Pero Hender permanecía inmóvil mirando hacia arriba.

– ¡Muy bien, colegas! -gritó.

Estiró el brazo un par de metros hacia arriba y tiró de una cuerda que liberaba la polea. La cesta descendió haciendo girar la enorme rueda.

Los hendrópodos, normalmente seres solitarios, se aferraban unos a otros en el centro de la cesta sin apartar la vista de los dos spigers que habían quedado en la rama unos metros más arriba.

La isla que había sido su hogar y todo su mundo desaparecía en la oscuridad a medida que la cesta continuaba el descenso.

Geoffrey y Nell se encontraron tendidos el uno junto al otro sobre sus estómagos, mirando el mar por encima del borde de la cesta mientras descendían por el antiguo acantilado. Geoffrey agitó un frasco lleno de bichos fosforescentes hacia un lado.

– Unos movimientos impresionantes, los tuyos, Duckworth. Por un momento pensé que te perdíamos.

– Gracias.
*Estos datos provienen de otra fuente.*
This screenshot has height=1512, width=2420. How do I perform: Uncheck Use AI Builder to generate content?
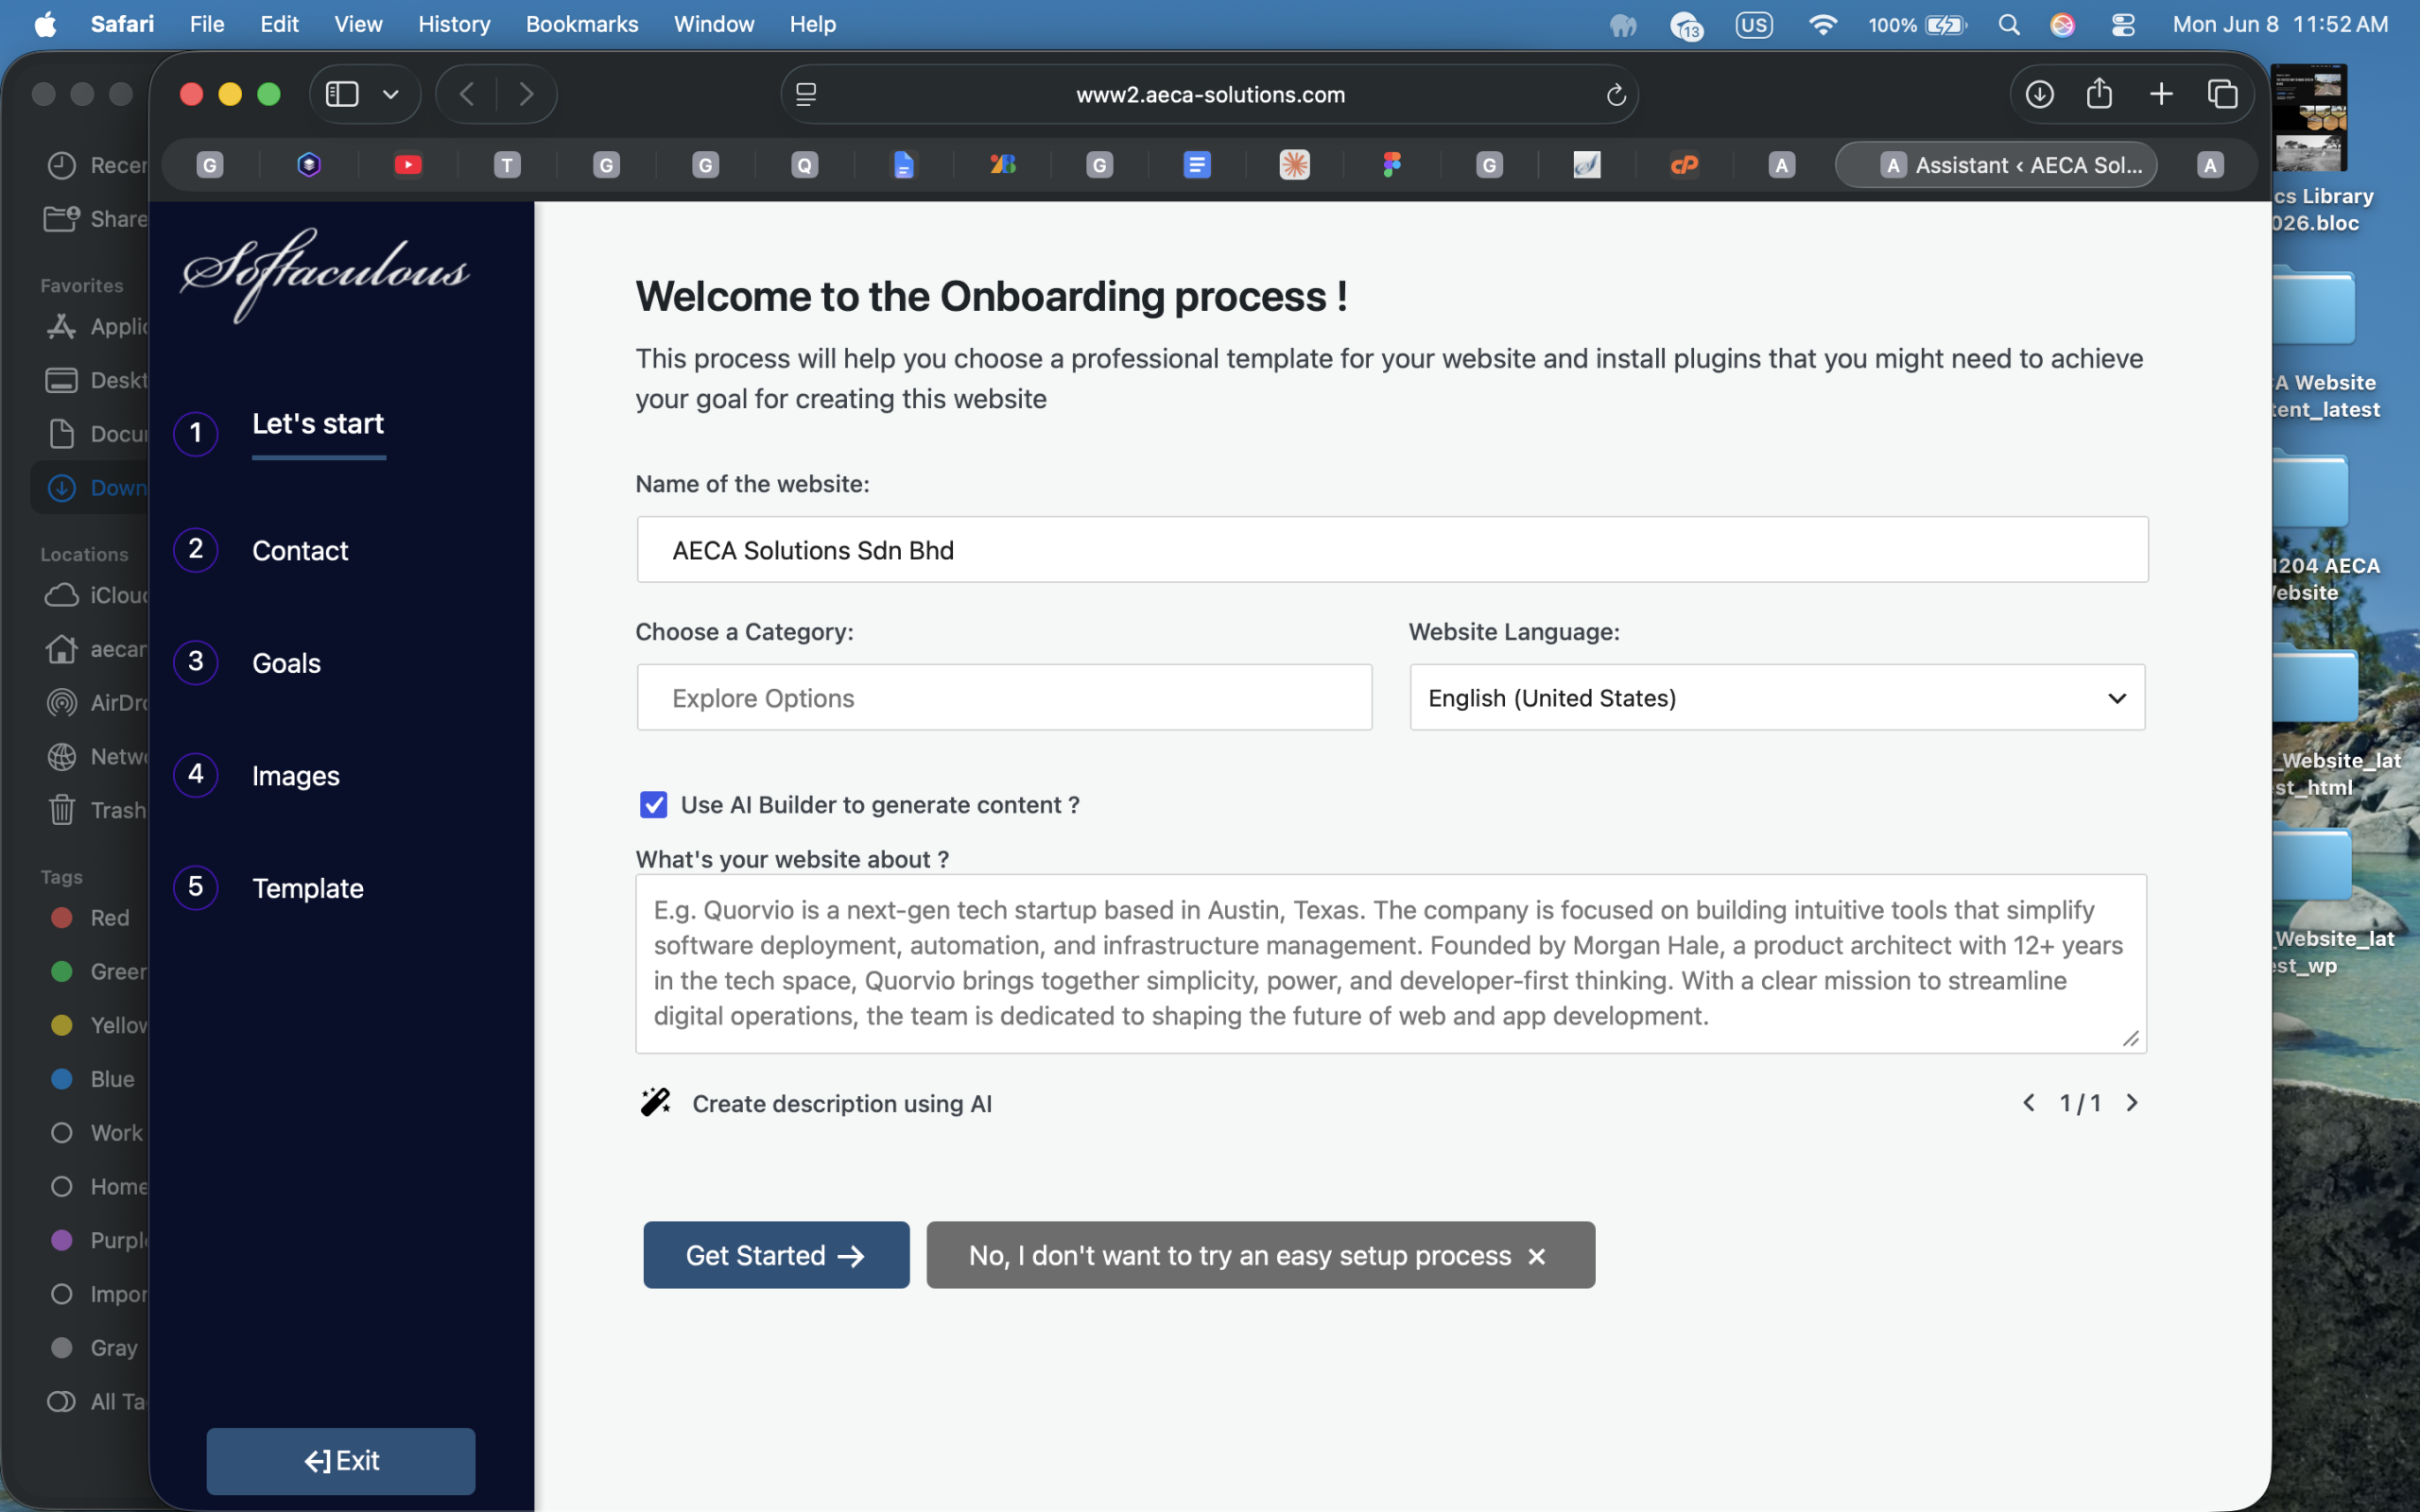click(654, 805)
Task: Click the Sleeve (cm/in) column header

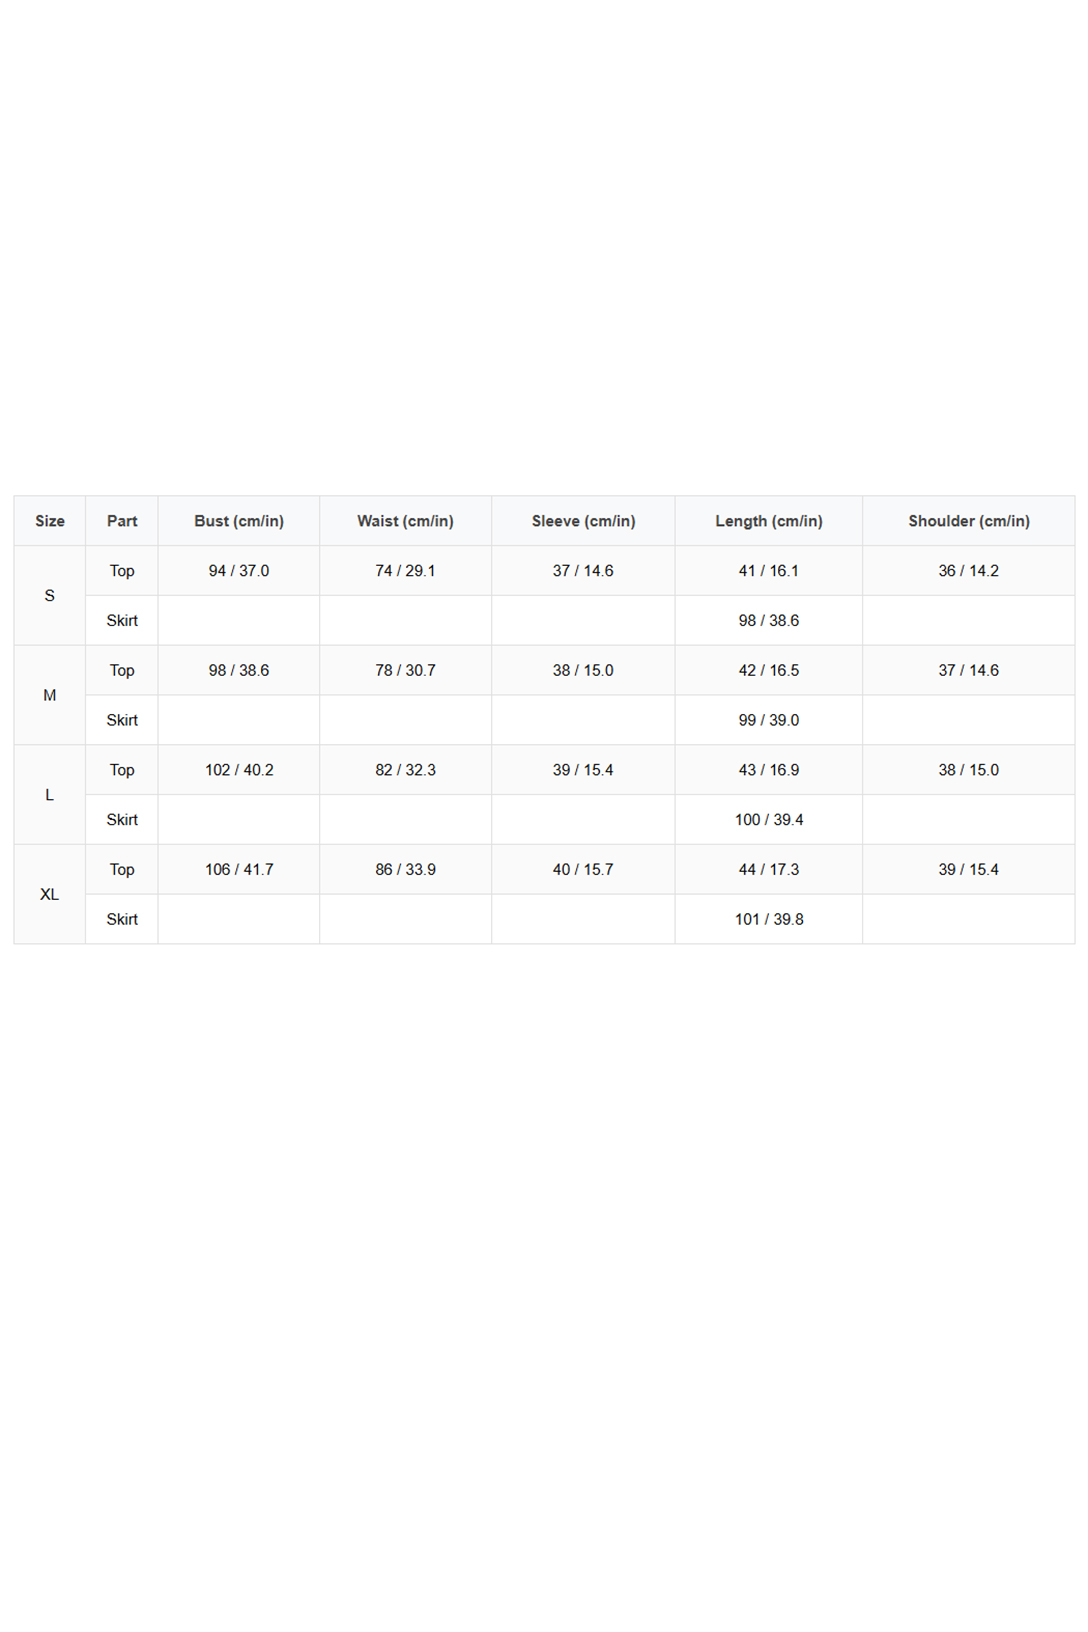Action: pos(584,521)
Siempre he sido un marimacho.

– Por si no lo conseguimos, sólo quería decirte… -La miró con expresión ansiosa-. No existe nada más sexy que una mujer brillante, aunque tenga un apellido divertido.

– ¿Quieres decir que no soy guapa? -dijo ella.

– Quizá no he sabido explicarme…

Ella se echó a reír y le dio un beso rápido en los labios mientras seguían el descenso hacia el mar agitado.

– Por si no lo conseguimos -dijo ella.

21.17 horas

La tripulación del Trident divisó la débil luz que bajaba por el acantilado y el capitán Sol accionó la palanca del cabrestante para soltar la Zodiac.

Dos miembros de la tripulación remaron en la Zodiac mientras se desenrollaba el cable del cabrestante.

– Podría funcionar, capitán -dijo Cynthea, de pie junto a él en la popa del Trident.

– Sí, podría funcionar, Cynthea.

El capitán Sol suspiró cuando la cubierta se alzó por efecto de unas grandes olas que se movieron debajo del barco.

El segundo oficial Samir el-Ashwah y el tripulante Winger remaban en la Zodiac.

– Hasta ahora vamos bien -dijo Samir-. Tranquilo, colega.

Winger vio que el Trident se alzaba sobre una ola detrás de ellos.